Decentralized organization O’Leary says there are a few hard lessons to learn. First, the DAO’s non-leaders should have “clarified the bidding strategy” prior to the auction. She also said they should have launched the DAO’s governance token, JUSTICE, to “collect community opinion on the bidding strategy.” (JUSTICE has since distributed to ETH donors and was trading on open crypto exchange Uniswap but is currently unavailable.)
“Token voting necessarily would have reduced conflict – it would have exposed the conflict, give it voice and definition,” she said. “As multisig holders, we needed this community feedback to make a decision.”
But the DAO, despite being a little pocket of protest, was not a democracy. Assange’s family was given veto power over proposals, and certain voices always carried more weight. There was a founding collective that was in a privileged position, despite calling themselves “cypherpunks” and anarchists. Community members raised concerns about transparency and leadership early on, and it's possible these tensions would have remained had the DAO stayed together – even with a token.

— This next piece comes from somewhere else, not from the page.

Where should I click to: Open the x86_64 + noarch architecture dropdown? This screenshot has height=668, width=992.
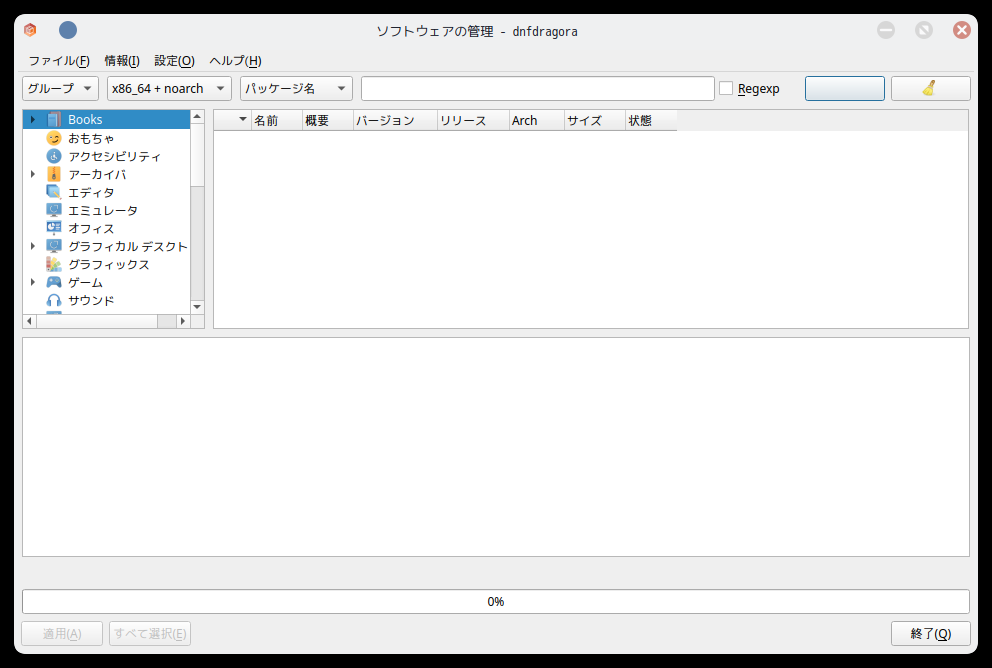pyautogui.click(x=168, y=88)
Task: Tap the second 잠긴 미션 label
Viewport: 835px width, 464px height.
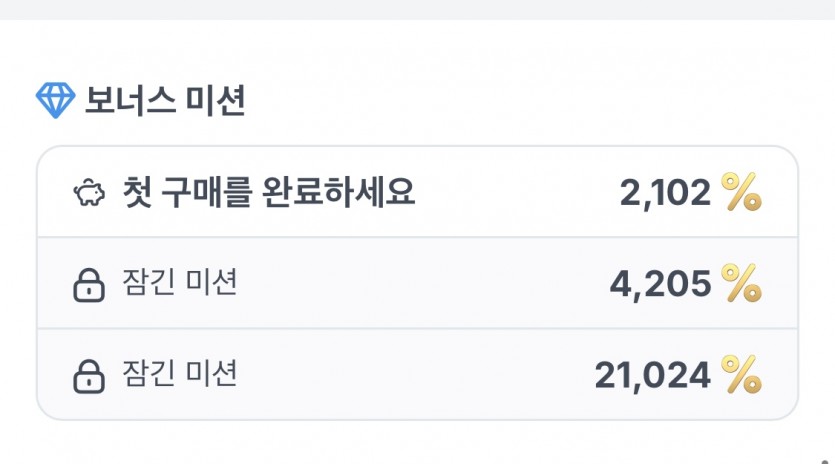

“DAOs are unproven to the vast majority of the world,” Amir Taaki wrote in a post before stepping down. AssangeDAO’s ultimate aim – freeing Julian – was always unlikely. He faces extradition and up to 125 years in prison. He’s accused by the U.S. government of sedition (never mind that he’s an Australian citizen).
In all, O’Leary still thinks the movement was a major achievement. The DAO was quickly able to assemble and raise funds.
“In my view, a DAO is a DAO when it captures community sentiment and enables large-scale coordination around a topic,” she said. It might not matter if DAOs are any more democratic than nations, any more organized than message boards, if they can just stay almost undefined.